## TEXTE
■ ■ ■

2. En demandant la condamnation de l'Etat à lui régler sa créance contractuelle, SNCF Réseau a donné à l'ensemble de sa requête le caractère d'un recours de plein-contentieux. La décision implicite de refus née du silence gardé par l'Etat pendant un délai de deux mois à compter de la notification de la demande préalable que Réseau ferré de France lui a adressée le 11 avril 2017 tendant au versement de la somme de 533 169,71 euros HT a eu pour seul effet de lier le contentieux, sans que son annulation puisse être utilement demandée.

Sur la régularité du jugement attaqué :

3. D'une part, aux termes de l'article R. 421-1 du code de justice administrative, dans sa rédaction issue du décret du 2 novembre 2016 portant modification du code de justice administrative, applicable aux requêtes enregistrées à compter du 1er janvier 2017 en vertu du II de l'article 35 de ce décret : " La juridiction ne peut être saisie que par voie de recours formé contre une décision, et ce, dans les deux mois à partir de la notification ou de la publication de la décision attaquée. Lorsque la requête tend au paiement d'une somme d'argent, elle n'est recevable qu'après l'intervention de la décision prise par l'administration sur une demande préalablement formée devant elle ". Selon l'article R. 421-5 du même code : " Les délais de recours contre une décision administrative ne sont opposables qu'à la condition d'avoir été mentionnés, ainsi que les voies de recours, dans la notification de la décision. ". Dans sa rédaction antérieure au décret du 2 novembre 2016, l'article R. 421-1 du même code prévoyait que : " Sauf en matière de travaux publics, la juridiction ne peut être saisie que par voie de recours formé contre une décision, et ce, dans les deux mois à partir de la notification ou de la publication de la décision attaquée ".

■ ■ ■

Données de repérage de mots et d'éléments

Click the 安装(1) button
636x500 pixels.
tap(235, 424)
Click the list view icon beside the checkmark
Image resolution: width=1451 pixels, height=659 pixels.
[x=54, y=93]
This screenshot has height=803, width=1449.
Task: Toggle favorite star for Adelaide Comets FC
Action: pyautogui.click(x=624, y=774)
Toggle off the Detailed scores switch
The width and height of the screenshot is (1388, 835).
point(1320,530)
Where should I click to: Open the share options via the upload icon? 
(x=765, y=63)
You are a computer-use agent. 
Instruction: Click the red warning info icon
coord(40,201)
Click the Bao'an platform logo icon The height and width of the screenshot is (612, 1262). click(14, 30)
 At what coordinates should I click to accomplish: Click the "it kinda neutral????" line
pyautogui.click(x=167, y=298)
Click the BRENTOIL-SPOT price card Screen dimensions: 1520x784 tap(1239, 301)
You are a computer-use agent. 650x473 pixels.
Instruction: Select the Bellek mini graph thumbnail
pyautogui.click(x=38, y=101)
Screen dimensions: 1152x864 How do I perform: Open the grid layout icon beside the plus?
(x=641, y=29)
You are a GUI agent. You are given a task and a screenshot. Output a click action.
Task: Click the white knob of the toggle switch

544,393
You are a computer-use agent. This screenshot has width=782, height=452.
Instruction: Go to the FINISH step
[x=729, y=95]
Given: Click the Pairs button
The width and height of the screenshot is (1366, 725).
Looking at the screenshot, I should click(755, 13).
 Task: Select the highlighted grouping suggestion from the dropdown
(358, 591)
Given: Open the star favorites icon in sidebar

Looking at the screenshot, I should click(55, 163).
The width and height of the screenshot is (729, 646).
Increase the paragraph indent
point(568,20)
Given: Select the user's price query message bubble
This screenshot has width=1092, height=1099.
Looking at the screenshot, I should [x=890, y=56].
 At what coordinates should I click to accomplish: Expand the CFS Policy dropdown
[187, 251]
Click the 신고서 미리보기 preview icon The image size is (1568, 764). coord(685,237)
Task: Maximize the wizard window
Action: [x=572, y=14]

■ ■ ■

## TRAVAIL DEMANDÉ
a – Recopiez fidèlement le passage du texte qui débute aux mots "2. En demandant" et se termine après les mots "être utilement demandée.".
b – Répondez aux questions suivantes d'après le texte.
(i) À quelle date Réseau ferré de France a-t-il adressé sa demande préalable à l'État ?
(ii) À partir de quelle date les requêtes enregistrées relèvent-elles de la rédaction de l'article R. 421-1 issue du décret du 2 novembre 2016 ?
(iii) Selon l'article R. 421-5, à quelle condition les délais de recours contre une décision administrative sont-ils opposables ?

## RÉPONSES
a –
2. En demandant la condamnation de l'Etat à lui régler sa créance contractuelle, SNCF Réseau a donné à l'ensemble de sa requête le caractère d'un recours de plein-contentieux. La décision implicite de refus née du silence gardé par l'Etat pendant un délai de deux mois à compter de la notification de la demande préalable que Réseau ferré de France lui a adressée le 11 avril 2017 tendant au versement de la somme de 533 169,71 euros HT a eu pour seul effet de lier le contentieux, sans que son annulation puisse être utilement demandée.

b –
(i) Le 11 avril 2017.
(ii) À compter du 1er janvier 2017.
(iii) Ils doivent avoir été mentionnés, ainsi que les voies de recours, dans la notification de la décision.